I cannot overstate how powerful this sort of anarchic tendency can be in helping you shape the life you want to live. If we accept the Chomsky quote we opened this essay with as holding any weight, the idea that I can continually chisel away at these big enduring questions and figure out, for myself, who I am, what I believe, and what my values are is fundamentally an anarchist approach to life. It is operating from the assumption that any form of power that wants to hand me an orthodoxy of any kind must be shown to be a legitimate authority. It just so happens that I have yet to find any one group, organization, or government whose authority I view as legitimate enough to have the ability to dictate to me what I should believe. Rather than view this as a crisis of truth, as many have viewed this sort of postmodern approach to truth, one can view it as an invitation to empower yourself to make up your mind about how you will move forward with your life. Yes, dear reader, you get to decide who you will be, what you will value, and what you will believe. No church, government, employer, or social group gets to tell you any different. You hold the power to be part of the entirely magical process of continually building and rebuilding your world in alignment with how you have decided to live. No matter your choices, you will find the people that you can travel that path with.

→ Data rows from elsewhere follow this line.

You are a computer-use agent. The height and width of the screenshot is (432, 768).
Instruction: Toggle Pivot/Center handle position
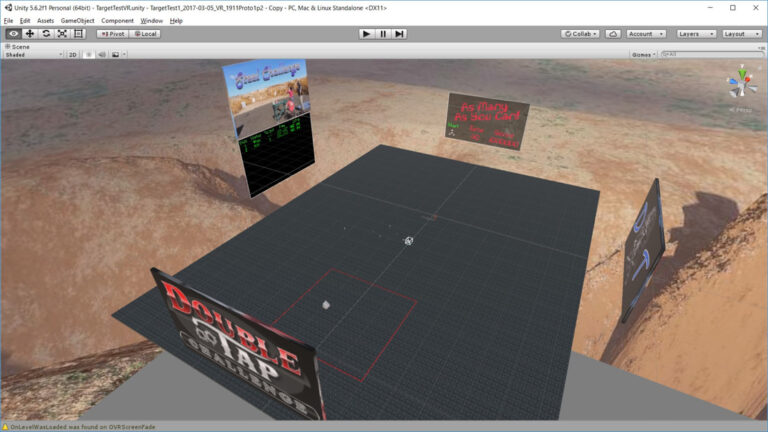tap(110, 33)
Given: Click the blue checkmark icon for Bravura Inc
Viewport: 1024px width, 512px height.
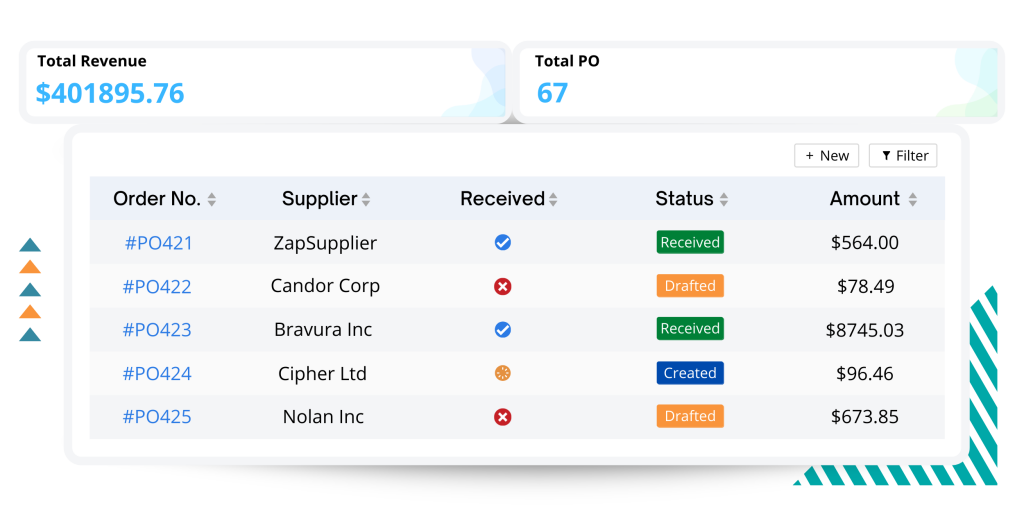Looking at the screenshot, I should [502, 329].
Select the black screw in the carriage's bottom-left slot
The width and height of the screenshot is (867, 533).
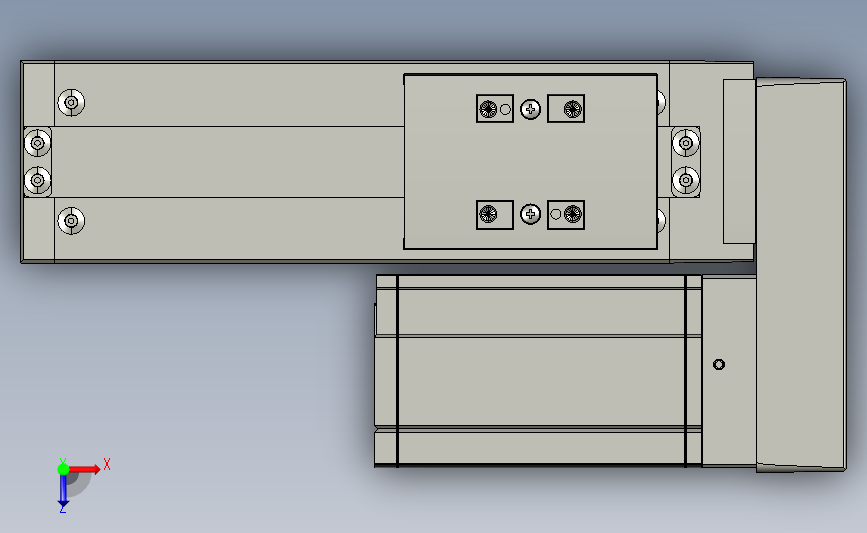(x=488, y=214)
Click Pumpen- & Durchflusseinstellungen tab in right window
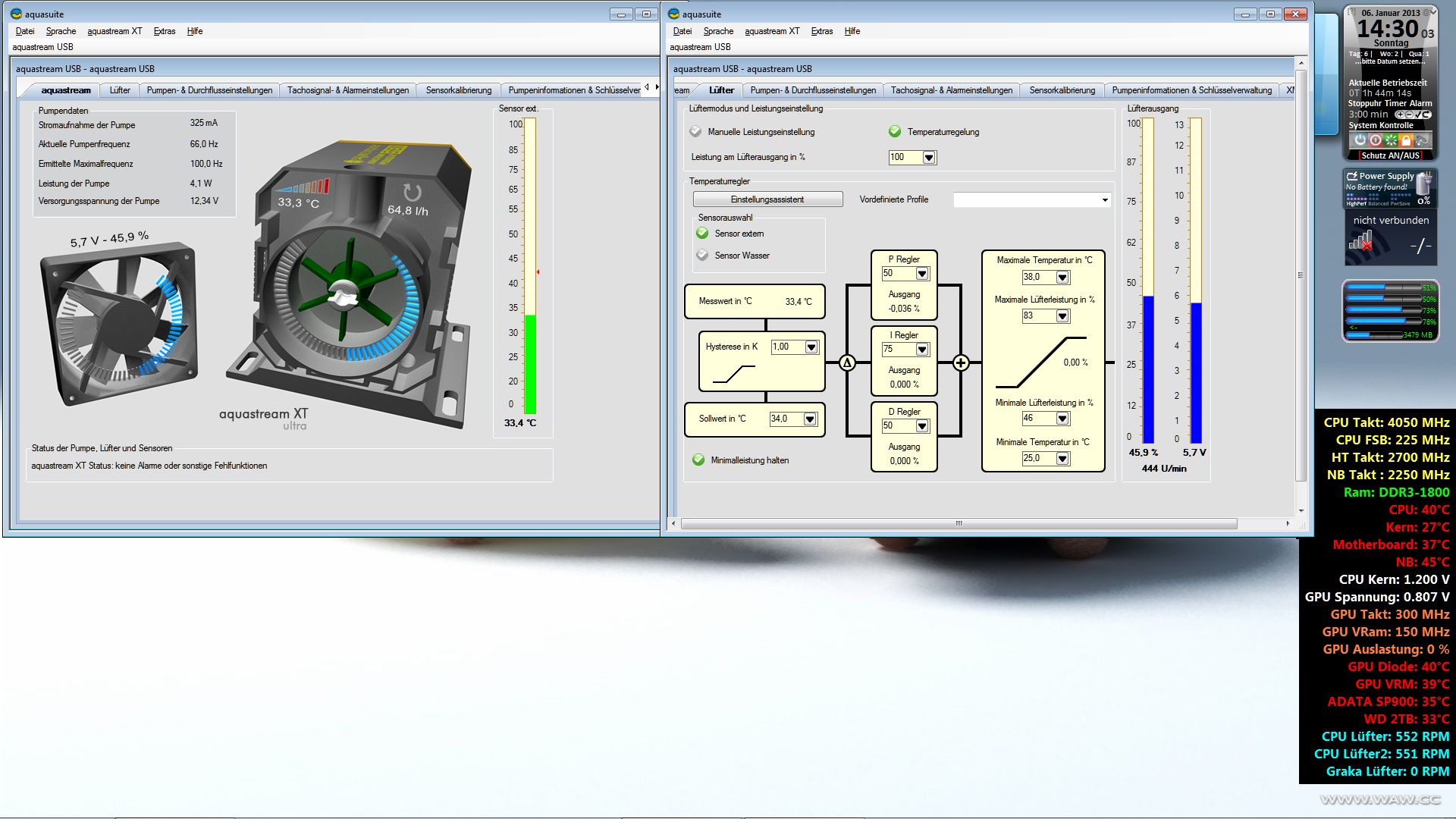Viewport: 1456px width, 819px height. (812, 90)
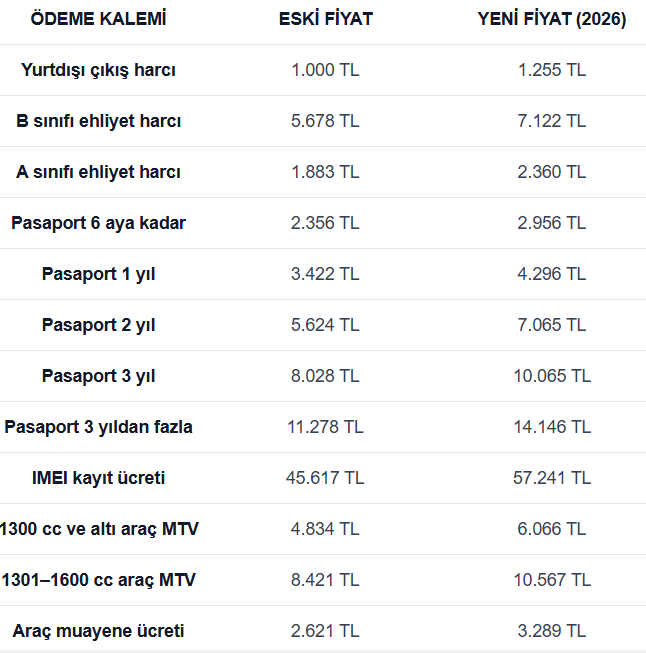The image size is (646, 653).
Task: Select the Pasaport 3 yıl row label
Action: pos(98,376)
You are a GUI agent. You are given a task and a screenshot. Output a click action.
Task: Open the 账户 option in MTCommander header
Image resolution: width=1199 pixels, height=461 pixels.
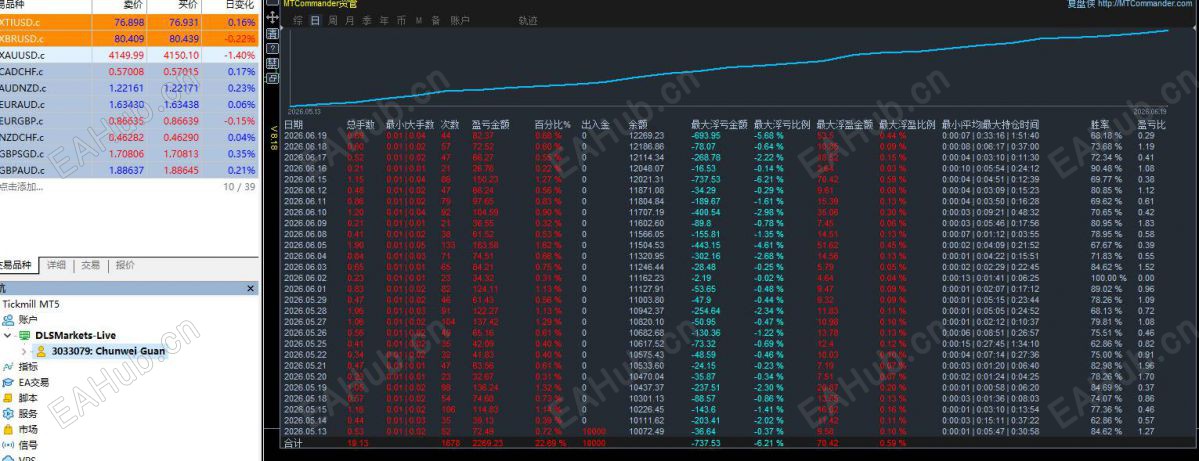pyautogui.click(x=460, y=21)
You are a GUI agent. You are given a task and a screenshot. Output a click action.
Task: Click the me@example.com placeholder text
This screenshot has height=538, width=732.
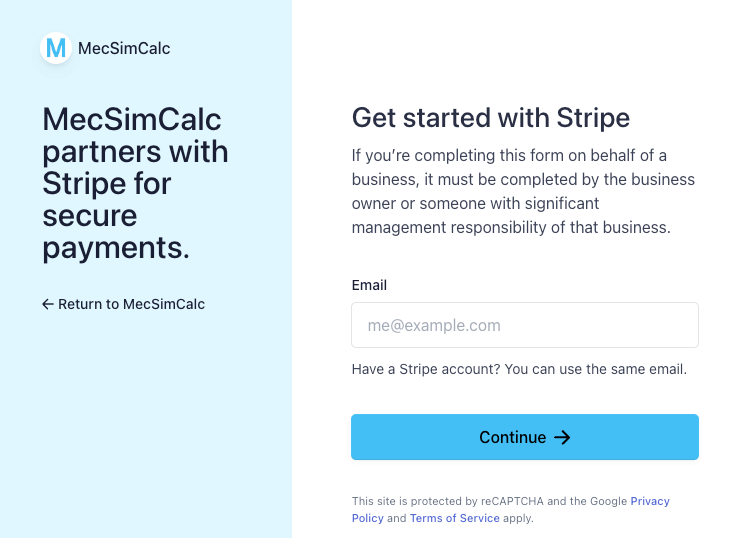[x=434, y=326]
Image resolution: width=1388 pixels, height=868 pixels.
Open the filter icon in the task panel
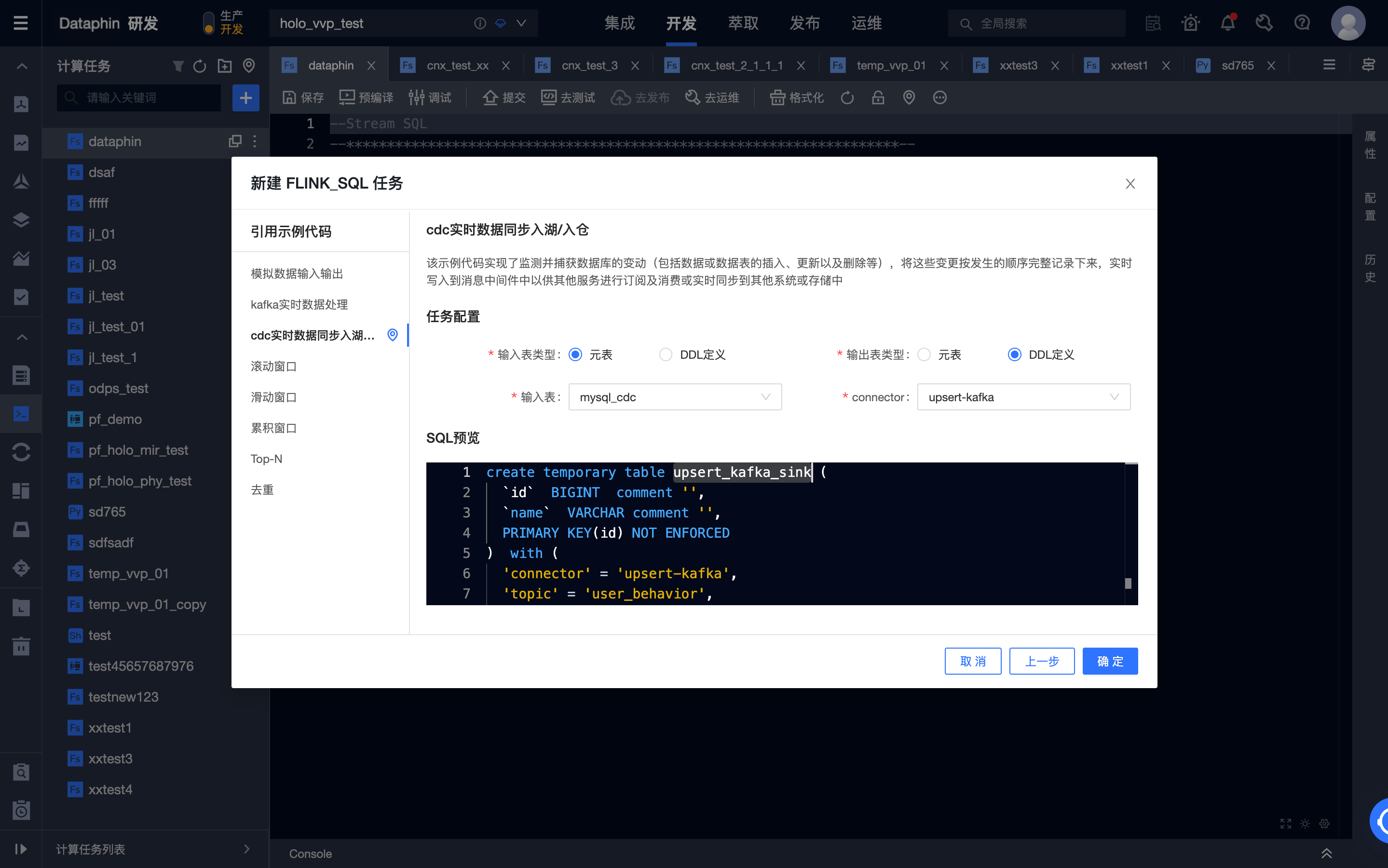click(178, 66)
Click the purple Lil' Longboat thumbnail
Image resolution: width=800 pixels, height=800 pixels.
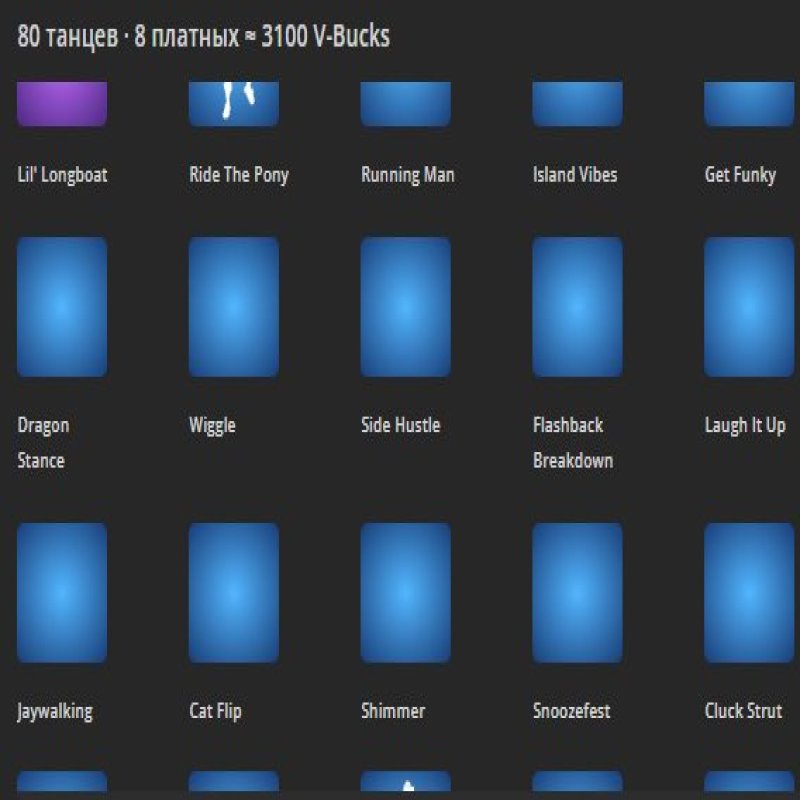tap(62, 104)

I know this is a very american way to walk in the world, as a hermit concerned with picking my own path through this existence. However, as I get older, I am more open to rearticulating what it means to be american. Just as with whiteness, america is a frought concept that is steeped in a history of violence and oppression. This is why I have sought to root myself in the ancestral traditions of my family outside the United States. Just like with whiteness, I avoided identifying with what it means to be part of an american tradition because I did not want to be tied with the darkness done in the name of this nation state. And yet, my ancestors have been here for a very long time, so is it any surprise that I am on one about a sort of anarchic hermeticism. That is as american as apple pie. It just so happens that many of those hermetic outsiders in the american tradition, like the transcendentalists, were also real serious about collective liberation and nature-based spirituality. However, that topic will have to wait for another day, because my brain has given out. haha.